### Extrait présenté
# # #

Beaucoup d'entre vous ont fait référence à la lettre « E », pour « efficacité », qui manque au titre de ce texte. J'avais moi-même utilisé ce mot avec son frère jumeau « efficience ». Nos politiques publiques doivent être efficientes, pour répondre aux problèmes qui se posent, et efficaces, pour bien y répondre. De ce point de vue, la seule règle applicable devrait être le mot-clé « subsidiarité », pourvu qu'il soit correctement employé.
La portée de la différenciation, telle que définie à l'article 1er du projet de loi, se limite-t-elle à du vernis ? Je reprends ce terme, il correspond à l'affirmation d'un principe qui fait son chemin. Au-delà, alors que le Conseil constitutionnel remarque lui-même que l'esprit de différenciation est déjà présent dans la Constitution, le Conseil d'État a quant à lui relevé que ce texte n'était pas assez normatif pour aller plus loin dans ce domaine. C'est aussi notre avis ; il ne s'agit de rien de plus que d'une déclaration de principe supplémentaire. Cette aspiration recoupe pourtant le besoin de proximité : on n'y arrivera pas si tout le monde passe sous la même toise, vis-à-vis de l'État comme des autres niveaux. De ce point de vue, nous sommes réticents à ces chefs de filat supplémentaires qui conduiront à faire des communes des subordonnées de fait des collectivités les plus dotées.
S'agissant des conférences territoriales de l'action publique (CTAP), il me semble nécessaire que des outils de ce type fonctionnent, même si nous jugeons que ces conférences n'ont pas démontré leur capacité à apporter quelque chose. C'est dommage, dans la mesure où leur mission précise est de se pencher après chaque renouvellement des instances locales sur le développement de la décentralisation. Leur organisation n'est pas satisfaisante, il faut aller vers des CTAP plus proches du terrain, par exemple à l'échelle départementale, afin d'ouvrir une réflexion plus concrète et dirigée vers la mise en oeuvre. De ce point de vue, nous nous interrogeons sur la multiplicité des outils. Comment situer les CTAP au regard des nouvelles instances territoriales, comme la conférence régionale du sport, par exemple, ou les conférences de financement ? Soyons plus ramassés, plus précis et moins dispersés : ces outils sont intéressants, mais la réalité de leur fonctionnement ne l'est pas assez.

# # #

### Les données
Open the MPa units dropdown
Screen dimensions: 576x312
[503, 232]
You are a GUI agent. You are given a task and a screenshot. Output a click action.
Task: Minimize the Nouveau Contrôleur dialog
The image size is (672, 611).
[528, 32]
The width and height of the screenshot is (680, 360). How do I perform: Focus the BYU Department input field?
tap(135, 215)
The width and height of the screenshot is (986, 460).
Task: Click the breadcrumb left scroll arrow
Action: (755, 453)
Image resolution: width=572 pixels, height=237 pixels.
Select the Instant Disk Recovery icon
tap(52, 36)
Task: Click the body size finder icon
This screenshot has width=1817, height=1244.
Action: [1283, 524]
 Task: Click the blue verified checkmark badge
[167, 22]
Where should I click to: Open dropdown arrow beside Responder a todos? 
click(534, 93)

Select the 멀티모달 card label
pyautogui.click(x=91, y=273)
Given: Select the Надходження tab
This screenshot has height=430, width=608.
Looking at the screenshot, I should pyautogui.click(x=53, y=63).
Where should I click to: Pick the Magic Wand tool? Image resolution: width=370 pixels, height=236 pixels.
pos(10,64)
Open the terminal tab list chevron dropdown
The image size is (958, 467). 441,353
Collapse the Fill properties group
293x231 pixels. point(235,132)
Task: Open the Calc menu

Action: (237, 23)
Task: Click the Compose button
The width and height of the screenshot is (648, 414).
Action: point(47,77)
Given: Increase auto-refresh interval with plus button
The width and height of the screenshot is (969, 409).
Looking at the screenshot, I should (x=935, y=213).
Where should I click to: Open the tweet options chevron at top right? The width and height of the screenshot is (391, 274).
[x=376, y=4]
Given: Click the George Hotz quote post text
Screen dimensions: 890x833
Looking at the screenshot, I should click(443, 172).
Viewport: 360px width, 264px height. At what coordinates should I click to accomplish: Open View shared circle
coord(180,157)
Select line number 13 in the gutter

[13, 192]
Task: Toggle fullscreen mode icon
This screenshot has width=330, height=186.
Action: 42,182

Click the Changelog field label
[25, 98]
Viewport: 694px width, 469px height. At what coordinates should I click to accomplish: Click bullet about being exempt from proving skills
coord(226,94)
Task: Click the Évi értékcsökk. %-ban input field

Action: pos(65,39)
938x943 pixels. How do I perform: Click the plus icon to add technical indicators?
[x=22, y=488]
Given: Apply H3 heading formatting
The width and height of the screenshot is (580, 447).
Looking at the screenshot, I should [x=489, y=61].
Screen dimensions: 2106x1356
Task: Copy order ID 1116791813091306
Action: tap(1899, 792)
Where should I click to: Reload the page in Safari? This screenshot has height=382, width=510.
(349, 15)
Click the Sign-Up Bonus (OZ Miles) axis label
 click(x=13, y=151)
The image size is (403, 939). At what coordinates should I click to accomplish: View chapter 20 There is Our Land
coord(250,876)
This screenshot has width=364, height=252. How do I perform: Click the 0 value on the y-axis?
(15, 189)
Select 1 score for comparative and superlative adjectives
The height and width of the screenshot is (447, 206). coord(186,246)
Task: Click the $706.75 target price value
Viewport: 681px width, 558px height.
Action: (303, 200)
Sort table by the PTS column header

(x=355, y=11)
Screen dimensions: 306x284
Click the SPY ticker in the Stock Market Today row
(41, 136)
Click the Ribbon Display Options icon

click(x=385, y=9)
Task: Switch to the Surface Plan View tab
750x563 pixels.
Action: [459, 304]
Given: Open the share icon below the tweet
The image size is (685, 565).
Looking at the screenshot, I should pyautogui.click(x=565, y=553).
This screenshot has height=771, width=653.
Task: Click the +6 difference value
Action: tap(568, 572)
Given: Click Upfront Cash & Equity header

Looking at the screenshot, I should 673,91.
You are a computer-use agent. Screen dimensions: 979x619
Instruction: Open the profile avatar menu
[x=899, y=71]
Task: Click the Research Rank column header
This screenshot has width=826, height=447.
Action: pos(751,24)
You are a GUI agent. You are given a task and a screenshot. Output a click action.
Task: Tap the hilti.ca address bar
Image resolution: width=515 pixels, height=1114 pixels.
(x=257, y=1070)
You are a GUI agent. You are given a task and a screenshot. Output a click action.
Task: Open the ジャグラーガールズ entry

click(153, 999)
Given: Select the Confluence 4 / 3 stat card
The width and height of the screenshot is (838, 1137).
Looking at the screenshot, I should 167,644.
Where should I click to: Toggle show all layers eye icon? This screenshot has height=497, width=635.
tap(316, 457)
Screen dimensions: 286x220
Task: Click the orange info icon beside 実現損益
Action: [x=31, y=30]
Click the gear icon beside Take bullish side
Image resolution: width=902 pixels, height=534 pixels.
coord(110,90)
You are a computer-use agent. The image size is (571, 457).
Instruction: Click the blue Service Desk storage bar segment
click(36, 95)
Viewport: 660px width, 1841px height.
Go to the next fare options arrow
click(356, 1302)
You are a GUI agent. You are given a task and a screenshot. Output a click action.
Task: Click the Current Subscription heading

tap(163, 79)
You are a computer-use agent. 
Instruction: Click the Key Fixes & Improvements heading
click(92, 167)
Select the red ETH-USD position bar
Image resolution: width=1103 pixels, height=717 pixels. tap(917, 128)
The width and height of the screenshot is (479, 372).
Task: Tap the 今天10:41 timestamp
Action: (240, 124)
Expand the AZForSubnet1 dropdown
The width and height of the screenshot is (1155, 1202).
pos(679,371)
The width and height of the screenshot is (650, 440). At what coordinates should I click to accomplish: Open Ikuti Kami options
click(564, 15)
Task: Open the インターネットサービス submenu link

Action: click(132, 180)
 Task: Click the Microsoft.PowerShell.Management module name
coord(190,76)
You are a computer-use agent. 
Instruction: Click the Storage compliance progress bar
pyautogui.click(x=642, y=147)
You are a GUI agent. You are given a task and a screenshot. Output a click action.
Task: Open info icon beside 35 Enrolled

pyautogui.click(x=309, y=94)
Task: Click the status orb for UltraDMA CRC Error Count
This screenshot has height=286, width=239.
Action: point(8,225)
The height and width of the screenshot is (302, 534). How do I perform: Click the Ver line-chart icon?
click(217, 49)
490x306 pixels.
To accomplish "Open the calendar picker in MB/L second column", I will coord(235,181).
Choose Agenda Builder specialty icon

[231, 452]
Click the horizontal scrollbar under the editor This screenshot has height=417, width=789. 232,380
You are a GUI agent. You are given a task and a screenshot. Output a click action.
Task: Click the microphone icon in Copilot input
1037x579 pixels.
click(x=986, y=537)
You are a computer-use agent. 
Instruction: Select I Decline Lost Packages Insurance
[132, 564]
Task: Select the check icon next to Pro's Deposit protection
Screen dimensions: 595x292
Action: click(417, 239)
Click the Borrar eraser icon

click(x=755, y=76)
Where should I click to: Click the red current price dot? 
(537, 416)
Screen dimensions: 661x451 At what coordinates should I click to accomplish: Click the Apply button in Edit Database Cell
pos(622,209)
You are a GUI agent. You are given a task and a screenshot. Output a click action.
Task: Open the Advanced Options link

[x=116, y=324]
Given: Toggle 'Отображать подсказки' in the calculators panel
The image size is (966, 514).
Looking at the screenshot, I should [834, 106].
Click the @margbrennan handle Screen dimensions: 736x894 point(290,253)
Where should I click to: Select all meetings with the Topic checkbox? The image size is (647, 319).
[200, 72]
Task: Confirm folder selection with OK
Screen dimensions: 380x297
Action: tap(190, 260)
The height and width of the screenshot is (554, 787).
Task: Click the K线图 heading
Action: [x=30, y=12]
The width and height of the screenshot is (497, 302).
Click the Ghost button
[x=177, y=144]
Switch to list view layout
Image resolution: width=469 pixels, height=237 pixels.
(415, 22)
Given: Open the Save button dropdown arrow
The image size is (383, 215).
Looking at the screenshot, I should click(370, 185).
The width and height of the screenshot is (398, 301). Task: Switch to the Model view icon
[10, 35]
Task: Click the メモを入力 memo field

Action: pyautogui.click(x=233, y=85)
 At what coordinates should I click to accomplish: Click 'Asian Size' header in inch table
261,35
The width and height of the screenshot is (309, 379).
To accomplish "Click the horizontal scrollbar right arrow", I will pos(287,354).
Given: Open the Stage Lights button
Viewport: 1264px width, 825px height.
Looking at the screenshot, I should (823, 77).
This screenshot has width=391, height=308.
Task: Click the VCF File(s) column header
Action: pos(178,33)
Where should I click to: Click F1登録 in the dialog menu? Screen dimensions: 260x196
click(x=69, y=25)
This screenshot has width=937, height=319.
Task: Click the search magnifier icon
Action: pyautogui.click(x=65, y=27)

# # #

### Consigne de l'exercice
Veuillez expliquer, en une à trois phrases, pourquoi l'extrait sur la décentralisation juge « dommage » que les conférences territoriales de l'action publique n'aient pas démontré leur capacité à apporter quelque chose. Le matériel fourni n'est pas nécessaire pour répondre.

### Réponse rédigée
La mission précise de ces conférences est de se pencher, après chaque renouvellement des instances locales, sur le développement de la décentralisation. Qu'elles n'aient rien apporté est donc regrettable au regard du rôle même qui leur est assigné.